Klaro gehts mit Ethernet schneller....war aber hier nicht Inhalt der Frage *ROFL*


----------



## JesperMP (16 September 2008)

Vielleicht war das nicht das ursprüngliche frage.
Aber ich glaube das es is trotzdem das richtige antwort !


----------



## c-teg74 (16 September 2008)

DennisBerger schrieb:


> Hallo,
> haben hier ein Touchpanel TP177B PN/DP und Win CC 2007 Standard.
> 
> dazu ein 1:1 kabel und einen RS232/PPI Multimaster adapter als auch einen USB/PPI Multimaster adapter von siemens (den wir auch für programmieren der S7-200 nehmen.
> ...


 
Hallo,
also wenn ich das richtig verstehe willst Du vom Laptop direkt auf´s TP übertragen.
Bei mir klappt das so... in WinCC die Adresse und alles so einstellen wie man später auf das TP zugreifen möchte. Am TP in Transfer modus gehen. Zugriffsadresse natürlich einstellen. (z.B. DP 1,5Mbit und Adresse 3).
Die PG/PC Schittstelle auf PC-Adapter(Profibus) stellen. Und Programm vom PG auf´s TP transferieren. Danach sind dann die in WinCC eingstellten Daten aktiv. So klappt es direkt. 
Habe auch keine Probleme mit der Datenübertragung. 
Wenn man über MPI direkt zugreifen will dann PC-Adapter auf MPI stellen. 
oder über ein z.B. Profibus Netzwerk, Dann den PC-Adapter auf Auto.
Über USB/PPI geht nur die Serielle Datenübertragung. 

MFG


----------



## easy (18 Januar 2009)

wenn ich für die Übertragung des Projektes vom PC zu Panel ein Profibuskabel mit zwei Profibussteckern verwende.
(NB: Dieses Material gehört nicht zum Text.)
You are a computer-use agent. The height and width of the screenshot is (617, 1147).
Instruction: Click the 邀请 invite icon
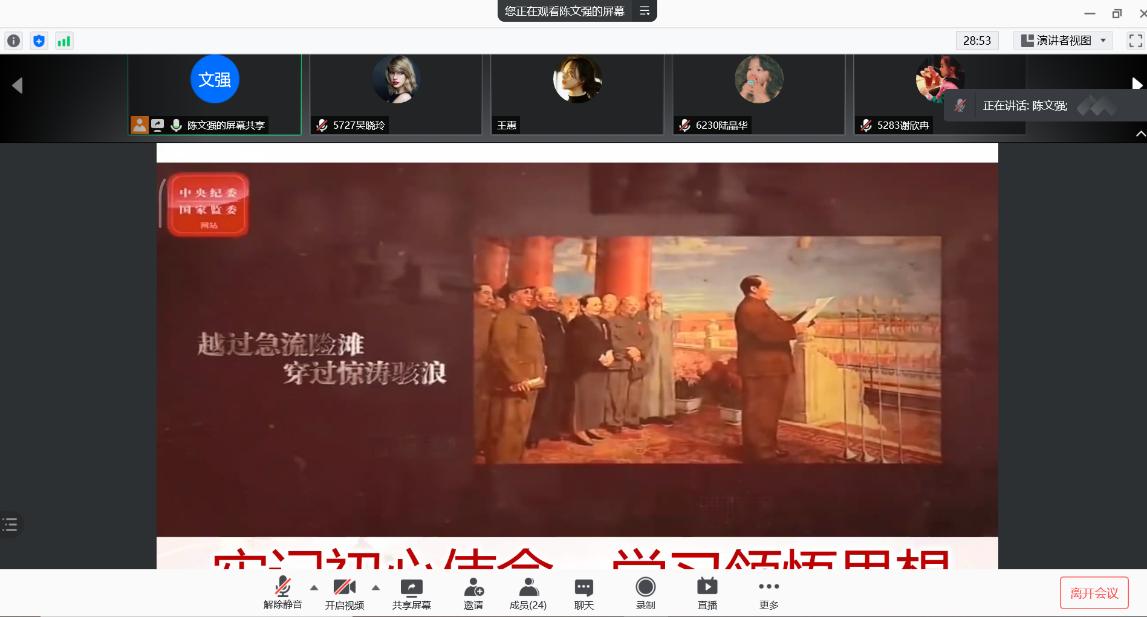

Wie muss ich die Kabel dann anklemmen von den Pfeilen am stecker her oder ist es egal.

Beide Wiederstände hab ich weggeschaltet bei der MPI-Übertragung. 

Muss ich die Wiederstände bei Profibusübertragung zuschalten?

Ich bringe mit meinem Kabel auch keine Verbindung zum TP177B her.

Danke 

Herbert


----------



## crash (18 Januar 2009)

Du musst das Kabel *bei beiden Steckern* da anschließen wo der Pfeil *rein* *zeigt*.
An *beiden* Steckern müssen die Widerstände *eingeschaltet* sein.


----------



## easy (18 Januar 2009)

Das habe ich gemacht trotzdem 

Fehler 0x031b: Synchronisationsfehler (Probleme mit dem PROFIBUS-Netz)

am PC CP551(PROFIBUS)
PG/PC Schnittstelle 
Adresse:1
Timeout:1s
1,5Mbit/s
126
DB

am TP177B

Controlpanel/Transfer/Channel2

MPI/Profibus

zwei Hacken

S7-Transfer Setting/PROFIBUS

Adresse:5
Timeout:1s
1,5Mbit/s
126
DP

aber geht net


----------



## Sandman (18 Januar 2009)

ich hoffe Du hast die Häkchen für "einzigster Master am Bus" in der PG/PC-Schnittstelle und am Panel gesetzt!?


----------



## easy (18 Januar 2009)

ja hatte ich gemacht.

geht no immer nicht


----------